* Requirement
Extract each line of the rows below that contains the word "badge", and copy every such line in full.

Start of Task material

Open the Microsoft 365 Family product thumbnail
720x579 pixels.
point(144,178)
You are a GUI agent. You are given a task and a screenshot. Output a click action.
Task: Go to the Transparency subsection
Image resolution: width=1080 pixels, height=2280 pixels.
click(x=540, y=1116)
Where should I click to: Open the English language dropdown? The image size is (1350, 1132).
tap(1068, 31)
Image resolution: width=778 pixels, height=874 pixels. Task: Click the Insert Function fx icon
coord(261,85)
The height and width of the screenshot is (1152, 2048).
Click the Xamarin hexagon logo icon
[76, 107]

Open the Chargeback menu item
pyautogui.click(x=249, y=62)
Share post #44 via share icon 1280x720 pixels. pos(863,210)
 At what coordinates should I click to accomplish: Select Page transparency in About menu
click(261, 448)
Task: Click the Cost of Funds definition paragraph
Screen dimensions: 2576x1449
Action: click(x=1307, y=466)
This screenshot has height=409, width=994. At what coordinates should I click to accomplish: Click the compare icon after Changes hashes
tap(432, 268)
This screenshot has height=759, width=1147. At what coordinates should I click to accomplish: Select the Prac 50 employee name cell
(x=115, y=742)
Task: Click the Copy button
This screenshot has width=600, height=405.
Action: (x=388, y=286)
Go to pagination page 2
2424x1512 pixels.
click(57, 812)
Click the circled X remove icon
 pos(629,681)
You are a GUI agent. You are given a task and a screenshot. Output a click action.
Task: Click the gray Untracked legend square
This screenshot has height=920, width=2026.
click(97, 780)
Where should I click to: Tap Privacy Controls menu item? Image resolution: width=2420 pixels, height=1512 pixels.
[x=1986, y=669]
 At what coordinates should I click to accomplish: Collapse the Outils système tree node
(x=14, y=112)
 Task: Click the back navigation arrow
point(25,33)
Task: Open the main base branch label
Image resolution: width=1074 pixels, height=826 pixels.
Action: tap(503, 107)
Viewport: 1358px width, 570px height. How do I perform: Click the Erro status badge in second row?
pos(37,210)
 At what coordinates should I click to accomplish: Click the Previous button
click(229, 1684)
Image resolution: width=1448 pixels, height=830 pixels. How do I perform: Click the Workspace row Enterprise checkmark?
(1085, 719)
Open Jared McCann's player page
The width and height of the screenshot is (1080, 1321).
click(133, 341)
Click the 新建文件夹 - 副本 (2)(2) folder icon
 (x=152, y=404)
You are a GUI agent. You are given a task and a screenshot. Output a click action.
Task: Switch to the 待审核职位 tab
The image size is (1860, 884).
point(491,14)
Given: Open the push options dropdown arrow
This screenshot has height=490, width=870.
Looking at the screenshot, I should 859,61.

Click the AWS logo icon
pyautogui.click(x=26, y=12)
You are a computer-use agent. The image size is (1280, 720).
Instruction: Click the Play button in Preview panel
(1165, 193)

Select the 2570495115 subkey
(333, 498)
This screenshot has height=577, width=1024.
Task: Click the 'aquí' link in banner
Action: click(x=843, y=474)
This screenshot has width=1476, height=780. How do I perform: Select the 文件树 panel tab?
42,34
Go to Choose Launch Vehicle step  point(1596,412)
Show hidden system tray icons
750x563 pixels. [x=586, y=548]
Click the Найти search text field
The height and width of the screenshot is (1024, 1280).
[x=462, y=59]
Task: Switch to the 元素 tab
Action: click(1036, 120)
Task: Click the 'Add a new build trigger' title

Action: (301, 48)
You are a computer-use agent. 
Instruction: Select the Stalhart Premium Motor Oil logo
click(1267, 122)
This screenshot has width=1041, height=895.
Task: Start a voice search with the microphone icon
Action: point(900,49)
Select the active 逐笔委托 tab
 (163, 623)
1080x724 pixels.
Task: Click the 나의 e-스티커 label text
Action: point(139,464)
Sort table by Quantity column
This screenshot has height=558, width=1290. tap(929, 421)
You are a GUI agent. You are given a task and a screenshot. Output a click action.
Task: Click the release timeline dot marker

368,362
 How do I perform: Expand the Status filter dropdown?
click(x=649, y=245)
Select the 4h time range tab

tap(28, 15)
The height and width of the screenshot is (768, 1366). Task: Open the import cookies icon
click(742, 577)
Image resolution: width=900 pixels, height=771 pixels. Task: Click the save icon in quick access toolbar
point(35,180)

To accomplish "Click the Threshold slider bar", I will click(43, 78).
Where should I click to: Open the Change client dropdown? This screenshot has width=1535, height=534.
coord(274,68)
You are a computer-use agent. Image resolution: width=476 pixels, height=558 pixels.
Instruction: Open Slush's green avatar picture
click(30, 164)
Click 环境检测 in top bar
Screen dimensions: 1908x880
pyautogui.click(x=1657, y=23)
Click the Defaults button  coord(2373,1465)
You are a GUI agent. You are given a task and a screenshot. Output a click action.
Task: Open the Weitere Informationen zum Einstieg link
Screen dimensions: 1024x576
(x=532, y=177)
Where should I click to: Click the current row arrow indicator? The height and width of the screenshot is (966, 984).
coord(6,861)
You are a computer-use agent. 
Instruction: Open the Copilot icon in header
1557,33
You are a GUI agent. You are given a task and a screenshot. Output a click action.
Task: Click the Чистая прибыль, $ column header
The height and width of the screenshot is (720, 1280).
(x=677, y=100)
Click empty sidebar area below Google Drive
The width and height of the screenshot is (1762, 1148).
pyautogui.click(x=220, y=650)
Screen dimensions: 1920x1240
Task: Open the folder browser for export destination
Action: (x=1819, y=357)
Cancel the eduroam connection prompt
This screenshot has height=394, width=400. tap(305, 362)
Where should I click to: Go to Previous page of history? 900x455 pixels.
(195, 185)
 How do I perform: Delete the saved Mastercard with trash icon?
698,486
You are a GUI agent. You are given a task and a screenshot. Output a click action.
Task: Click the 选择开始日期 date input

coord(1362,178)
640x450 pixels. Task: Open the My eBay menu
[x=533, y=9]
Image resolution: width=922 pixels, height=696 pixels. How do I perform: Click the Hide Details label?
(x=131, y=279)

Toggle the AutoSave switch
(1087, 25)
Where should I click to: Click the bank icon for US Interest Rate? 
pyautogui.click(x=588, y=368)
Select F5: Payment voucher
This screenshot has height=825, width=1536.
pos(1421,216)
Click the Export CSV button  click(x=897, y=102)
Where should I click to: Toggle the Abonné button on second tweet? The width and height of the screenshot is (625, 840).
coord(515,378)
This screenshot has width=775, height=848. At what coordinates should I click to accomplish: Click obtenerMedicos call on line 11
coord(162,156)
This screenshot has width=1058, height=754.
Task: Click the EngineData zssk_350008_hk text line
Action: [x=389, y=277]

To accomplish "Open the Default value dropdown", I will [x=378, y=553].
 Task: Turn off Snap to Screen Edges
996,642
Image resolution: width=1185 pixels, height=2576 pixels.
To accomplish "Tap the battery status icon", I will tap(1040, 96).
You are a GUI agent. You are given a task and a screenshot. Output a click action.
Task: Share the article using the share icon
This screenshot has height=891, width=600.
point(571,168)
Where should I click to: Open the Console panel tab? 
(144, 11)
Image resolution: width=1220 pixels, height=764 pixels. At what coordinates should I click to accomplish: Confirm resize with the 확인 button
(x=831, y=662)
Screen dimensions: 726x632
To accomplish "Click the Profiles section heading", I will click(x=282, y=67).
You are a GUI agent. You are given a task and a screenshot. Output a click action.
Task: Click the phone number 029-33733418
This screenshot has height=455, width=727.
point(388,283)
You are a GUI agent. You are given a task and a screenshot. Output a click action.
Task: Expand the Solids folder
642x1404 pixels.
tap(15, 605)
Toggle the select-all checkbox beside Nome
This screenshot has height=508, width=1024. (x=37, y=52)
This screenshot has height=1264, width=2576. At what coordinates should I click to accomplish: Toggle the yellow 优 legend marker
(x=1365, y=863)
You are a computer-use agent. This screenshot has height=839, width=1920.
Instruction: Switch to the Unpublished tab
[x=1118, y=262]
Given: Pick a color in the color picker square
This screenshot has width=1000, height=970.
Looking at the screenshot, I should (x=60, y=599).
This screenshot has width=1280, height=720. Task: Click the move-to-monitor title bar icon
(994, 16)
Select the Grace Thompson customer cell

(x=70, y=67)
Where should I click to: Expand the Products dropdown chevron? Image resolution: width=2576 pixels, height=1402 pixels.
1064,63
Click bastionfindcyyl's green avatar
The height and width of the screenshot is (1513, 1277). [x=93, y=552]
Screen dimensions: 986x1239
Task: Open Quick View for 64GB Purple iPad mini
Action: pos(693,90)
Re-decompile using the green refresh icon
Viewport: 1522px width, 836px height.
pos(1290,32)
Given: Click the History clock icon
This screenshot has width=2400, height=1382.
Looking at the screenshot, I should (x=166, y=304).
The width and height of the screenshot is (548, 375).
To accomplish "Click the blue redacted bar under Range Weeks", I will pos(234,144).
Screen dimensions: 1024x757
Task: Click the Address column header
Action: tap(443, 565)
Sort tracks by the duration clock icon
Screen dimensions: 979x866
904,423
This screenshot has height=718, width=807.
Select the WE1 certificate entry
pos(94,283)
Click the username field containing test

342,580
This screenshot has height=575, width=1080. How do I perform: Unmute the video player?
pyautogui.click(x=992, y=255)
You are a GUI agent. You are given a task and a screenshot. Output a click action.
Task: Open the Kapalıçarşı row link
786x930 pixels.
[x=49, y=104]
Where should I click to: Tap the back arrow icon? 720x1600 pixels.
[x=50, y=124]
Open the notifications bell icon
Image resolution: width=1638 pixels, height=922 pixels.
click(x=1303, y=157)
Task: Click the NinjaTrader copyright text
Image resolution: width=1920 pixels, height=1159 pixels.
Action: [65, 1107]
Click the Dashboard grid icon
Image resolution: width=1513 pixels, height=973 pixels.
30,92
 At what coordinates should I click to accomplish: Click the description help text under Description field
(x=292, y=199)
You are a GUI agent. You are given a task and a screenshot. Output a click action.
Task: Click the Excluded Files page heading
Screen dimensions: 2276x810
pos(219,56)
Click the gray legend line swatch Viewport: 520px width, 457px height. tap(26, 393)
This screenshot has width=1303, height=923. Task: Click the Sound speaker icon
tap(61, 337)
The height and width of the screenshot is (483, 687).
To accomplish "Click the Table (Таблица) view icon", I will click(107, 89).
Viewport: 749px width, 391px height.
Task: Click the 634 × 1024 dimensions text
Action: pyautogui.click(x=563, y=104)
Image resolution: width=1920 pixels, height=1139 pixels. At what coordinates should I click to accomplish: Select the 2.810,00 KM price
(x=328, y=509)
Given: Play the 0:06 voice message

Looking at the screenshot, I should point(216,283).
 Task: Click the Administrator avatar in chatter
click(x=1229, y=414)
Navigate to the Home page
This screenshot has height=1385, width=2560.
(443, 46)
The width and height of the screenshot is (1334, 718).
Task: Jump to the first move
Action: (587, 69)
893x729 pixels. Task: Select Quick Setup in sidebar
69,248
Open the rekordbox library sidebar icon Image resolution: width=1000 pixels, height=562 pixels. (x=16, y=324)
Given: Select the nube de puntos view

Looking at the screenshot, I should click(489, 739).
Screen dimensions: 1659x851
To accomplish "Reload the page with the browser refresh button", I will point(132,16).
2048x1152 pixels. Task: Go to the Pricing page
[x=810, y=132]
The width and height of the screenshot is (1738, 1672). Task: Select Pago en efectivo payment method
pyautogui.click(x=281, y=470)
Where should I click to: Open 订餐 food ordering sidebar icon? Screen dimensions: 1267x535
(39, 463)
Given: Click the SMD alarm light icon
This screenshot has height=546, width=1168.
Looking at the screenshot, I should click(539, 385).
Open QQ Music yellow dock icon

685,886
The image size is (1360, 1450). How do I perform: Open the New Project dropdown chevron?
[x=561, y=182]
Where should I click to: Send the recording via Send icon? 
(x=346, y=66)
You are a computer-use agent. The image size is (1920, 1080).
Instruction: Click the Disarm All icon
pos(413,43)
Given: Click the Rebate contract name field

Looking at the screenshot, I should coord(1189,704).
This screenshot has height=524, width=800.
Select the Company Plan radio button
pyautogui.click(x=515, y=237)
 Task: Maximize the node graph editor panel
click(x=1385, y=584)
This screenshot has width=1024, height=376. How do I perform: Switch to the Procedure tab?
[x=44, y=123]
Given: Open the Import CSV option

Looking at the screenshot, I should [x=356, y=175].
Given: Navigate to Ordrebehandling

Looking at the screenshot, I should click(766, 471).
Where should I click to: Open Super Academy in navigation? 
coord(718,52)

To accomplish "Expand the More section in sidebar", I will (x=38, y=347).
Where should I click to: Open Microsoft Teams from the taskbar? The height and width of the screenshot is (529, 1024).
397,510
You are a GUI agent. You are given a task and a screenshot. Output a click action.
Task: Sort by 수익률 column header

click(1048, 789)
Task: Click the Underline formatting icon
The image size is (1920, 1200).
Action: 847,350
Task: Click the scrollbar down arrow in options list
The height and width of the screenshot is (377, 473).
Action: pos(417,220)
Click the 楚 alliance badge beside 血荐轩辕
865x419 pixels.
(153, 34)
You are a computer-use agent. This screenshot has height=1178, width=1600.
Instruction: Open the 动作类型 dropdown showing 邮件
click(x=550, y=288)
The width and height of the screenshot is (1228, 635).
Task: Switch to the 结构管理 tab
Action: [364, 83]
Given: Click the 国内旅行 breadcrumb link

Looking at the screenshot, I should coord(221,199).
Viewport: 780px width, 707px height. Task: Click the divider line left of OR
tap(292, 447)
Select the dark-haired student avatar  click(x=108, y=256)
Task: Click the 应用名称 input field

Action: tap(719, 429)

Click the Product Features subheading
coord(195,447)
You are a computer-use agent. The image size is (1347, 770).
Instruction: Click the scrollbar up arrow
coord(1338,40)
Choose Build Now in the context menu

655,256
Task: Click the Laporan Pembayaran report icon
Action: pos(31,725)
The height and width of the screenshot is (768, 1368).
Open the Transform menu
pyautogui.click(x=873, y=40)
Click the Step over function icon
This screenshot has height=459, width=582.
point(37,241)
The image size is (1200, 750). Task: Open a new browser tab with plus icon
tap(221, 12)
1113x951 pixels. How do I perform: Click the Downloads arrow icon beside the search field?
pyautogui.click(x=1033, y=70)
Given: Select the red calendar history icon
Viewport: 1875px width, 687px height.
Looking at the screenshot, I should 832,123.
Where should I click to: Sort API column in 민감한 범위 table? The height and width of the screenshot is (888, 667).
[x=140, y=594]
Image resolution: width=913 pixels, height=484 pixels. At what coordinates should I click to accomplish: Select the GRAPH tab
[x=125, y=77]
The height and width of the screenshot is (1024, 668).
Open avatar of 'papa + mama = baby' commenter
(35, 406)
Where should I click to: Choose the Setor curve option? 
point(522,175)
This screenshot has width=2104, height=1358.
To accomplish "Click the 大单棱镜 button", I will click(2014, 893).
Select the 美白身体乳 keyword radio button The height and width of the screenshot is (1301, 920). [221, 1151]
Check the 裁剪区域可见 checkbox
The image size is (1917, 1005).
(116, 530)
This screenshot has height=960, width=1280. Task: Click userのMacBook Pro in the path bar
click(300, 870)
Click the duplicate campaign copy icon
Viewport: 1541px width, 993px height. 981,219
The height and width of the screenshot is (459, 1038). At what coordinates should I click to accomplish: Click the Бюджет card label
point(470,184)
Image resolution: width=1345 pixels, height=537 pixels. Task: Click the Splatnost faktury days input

End of Task material

* Reply to the task
Viewport: 1358px width, 570px height. How do I perform: Click the Erro status badge in second row?
Click the 楚 alliance badge beside 血荐轩辕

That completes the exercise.